__WHAT YOU NEED TO DO__:
Taking the line that contains "Task: Select Alle" as the first, copy each line exactly up to and including the last line below.

━━━ INFORMATION PROVIDED

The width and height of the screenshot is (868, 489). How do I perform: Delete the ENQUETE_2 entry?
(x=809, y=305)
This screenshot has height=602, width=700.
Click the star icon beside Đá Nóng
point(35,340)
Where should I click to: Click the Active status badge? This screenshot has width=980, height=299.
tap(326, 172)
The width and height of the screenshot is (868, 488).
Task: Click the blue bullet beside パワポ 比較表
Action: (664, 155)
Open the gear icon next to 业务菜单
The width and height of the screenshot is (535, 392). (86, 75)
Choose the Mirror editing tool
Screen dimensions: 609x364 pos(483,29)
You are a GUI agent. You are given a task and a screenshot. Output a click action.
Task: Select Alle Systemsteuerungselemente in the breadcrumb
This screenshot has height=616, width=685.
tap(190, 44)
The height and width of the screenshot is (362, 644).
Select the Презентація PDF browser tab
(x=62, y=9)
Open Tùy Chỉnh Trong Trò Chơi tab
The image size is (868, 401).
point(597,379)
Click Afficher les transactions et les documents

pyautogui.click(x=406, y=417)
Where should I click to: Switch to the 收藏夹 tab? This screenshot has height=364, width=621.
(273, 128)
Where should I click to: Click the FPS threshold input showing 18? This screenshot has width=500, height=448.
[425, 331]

━━━━━━

__PROBLEM SOLUTION__:
Task: Select Alle Systemsteuerungselemente in the breadcrumb
This screenshot has height=616, width=685.
tap(190, 44)
The height and width of the screenshot is (362, 644).
Select the Презентація PDF browser tab
(x=62, y=9)
Open Tùy Chỉnh Trong Trò Chơi tab
The image size is (868, 401).
point(597,379)
Click Afficher les transactions et les documents

pyautogui.click(x=406, y=417)
Where should I click to: Switch to the 收藏夹 tab? This screenshot has height=364, width=621.
(273, 128)
Where should I click to: Click the FPS threshold input showing 18? This screenshot has width=500, height=448.
[425, 331]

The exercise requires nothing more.